RESTORASI LAHAN GAMBUT

Lahan gambut menutupi kurang dari 3 persen permukaan bumi tetapi mengandung sekitar sepertiga karbon tanah global. Di Indonesia, ekosistem gambut menyimpan hingga 69 Gt karbon tanah dalam bentuk tanah gambut. Untuk alasan ini, lahan gambut Indonesia dapat memainkan peran penting dalam mitigasi perubahan iklim dengan cara mengurangi emisi gas rumah kaca dari lahan gambut yang terdegradasi. Restorasi lahan gambut membutuhkan empat elemen: pembasahan kembali, revegetasi, revitalisasi mata pencaharian lahan basah, dan pengurangan penggunaan api untuk pengelolaan lanskap.

peatland Rewetting

Pembasahan kembali mencegah oksidasi gambut, dan mengurangi kemungkinan kebakaran gambut yang tidak diinginkan. Saat merestorasi lahan gambut yang kering, pembasahan kembali dilakukan dengan cara menutup kanal untuk menaikkan permukaan air tanah di kubah gambut kembali ke ketinggian rawa semula. Karena kubah gambut adalah satu unit hidrologis dimana air dalam volume yang sangat besar mengalir, maka pengeringan bagian dari lahan gambut akan berdampak negatif terhadap ketersediaan air di area lahan gambut di sekitarnya. Oleh karena itu, program pembasahan kembali harus mempertimbangkan hasil perubahan aliran air yang akan terjadi di wilayah yang luas, serta dampaknya terhadap penggunaan lahan dan mata pencaharian setempat.

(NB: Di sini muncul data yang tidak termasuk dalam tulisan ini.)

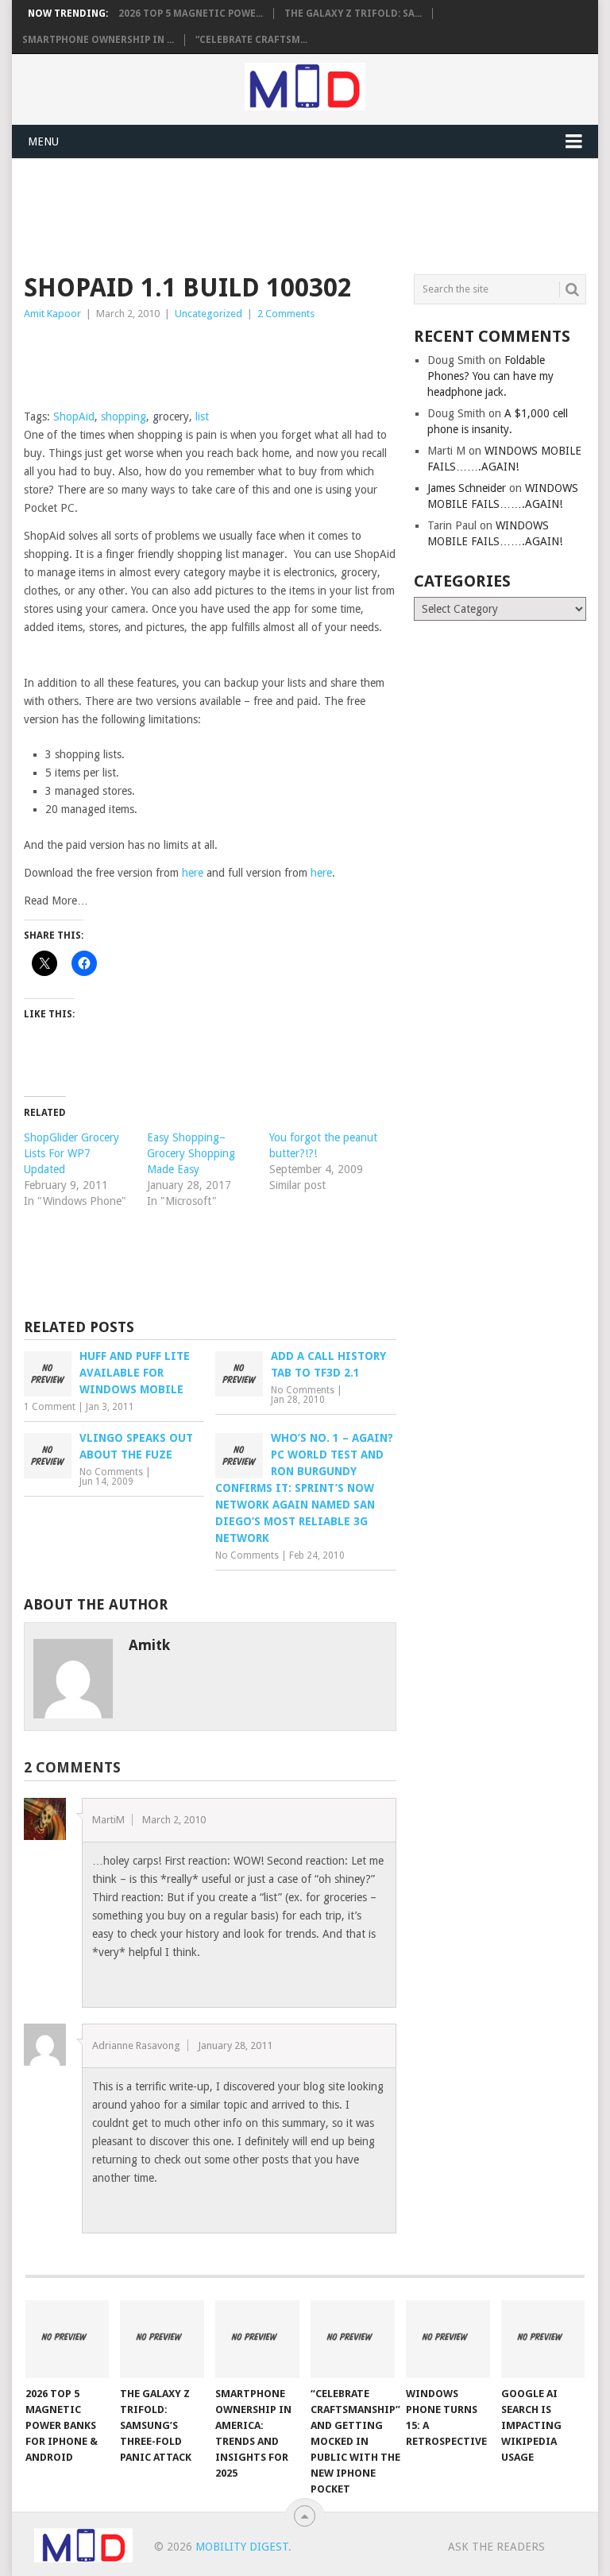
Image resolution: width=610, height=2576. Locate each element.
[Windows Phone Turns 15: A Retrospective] (448, 2339)
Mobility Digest (241, 2546)
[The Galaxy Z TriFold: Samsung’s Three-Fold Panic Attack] (162, 2339)
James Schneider (466, 488)
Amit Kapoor (52, 314)
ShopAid (74, 416)
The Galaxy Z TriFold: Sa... (353, 13)
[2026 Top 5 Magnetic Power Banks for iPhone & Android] (67, 2339)
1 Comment (49, 1406)
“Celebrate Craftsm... (251, 39)
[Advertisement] (313, 214)
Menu (43, 141)
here (192, 872)
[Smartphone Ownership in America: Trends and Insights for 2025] (257, 2339)
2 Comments (286, 314)
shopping (123, 416)
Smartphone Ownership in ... (98, 39)
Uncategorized (208, 314)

Selanjutnya, di tingkat lokasi, pendekatan yang diambil untuk pembasahan kembali dapat bervariasi sesuai dengan penggunaan lahan. Sekat kanal sering terjadi di lahan gambut yang dikeringkan yang terletak di dalam zona budidaya; sedangkan penimbunan kembali secara permanen adalah pendekatan yang lebih baik di lahan gambut yang dikeringkan yang terletak di dalam hutan lindung.

peatland Revegetation

Revegetasi, serta pembasahan kembali, mengurangi risiko kebakaran di area lahan gambut yang terdegradasi. Kanopi hutan yang tertutup memberikan iklim mikro yang lembab dan sejuk untuk gambut, dan akar pohon membantu menjaga gambut tetap aerasi dan mampu menyimpan air. Pendekatan revegetasi tergantung pada tingkat degradasi hutan rawa gambut asli. Lanskap yang rusak parah dan banyak yang terbakar mungkin menunjukkan sedikit tanda regenerasi alami dan oleh karena itu mungkin memerlukan penanaman langsung selain pembasahan ulang untuk memulihkannya. Namun, di lokasi yang memiliki riwayat kebakaran yang lebih rendah, dan masih berada di dekat kondisi hutan yang terfragmentasi, mungkin masih terdapat penyebaran benih dan pertumbuhan bibit yang cukup untuk regenerasi secara alami, sehingga hanya memerlukan pembasahan ulang dan metode intervensi rendah seperti penyiangan. Dalam semua kasus, upaya revegetasi sebaiknya hanya dilakukan di mana pencegahan kebakaran aktif dan berhasil. Penanaman kembali kawasan lahan gambut yang menetap harus fokus pada penanaman dan penanaman spesies rawa gambut yang dapat memberikan manfaat ekonomi penting bagi masyarakat sekitar, seperti spesies pohon yang menghasilkan buah-buahan, kacang-kacangan, lateks atau kayu. Semua penanaman aktif sebaiknya hanya mencakup spesies asli yang beradaptasi untuk hidup di lahan gambut.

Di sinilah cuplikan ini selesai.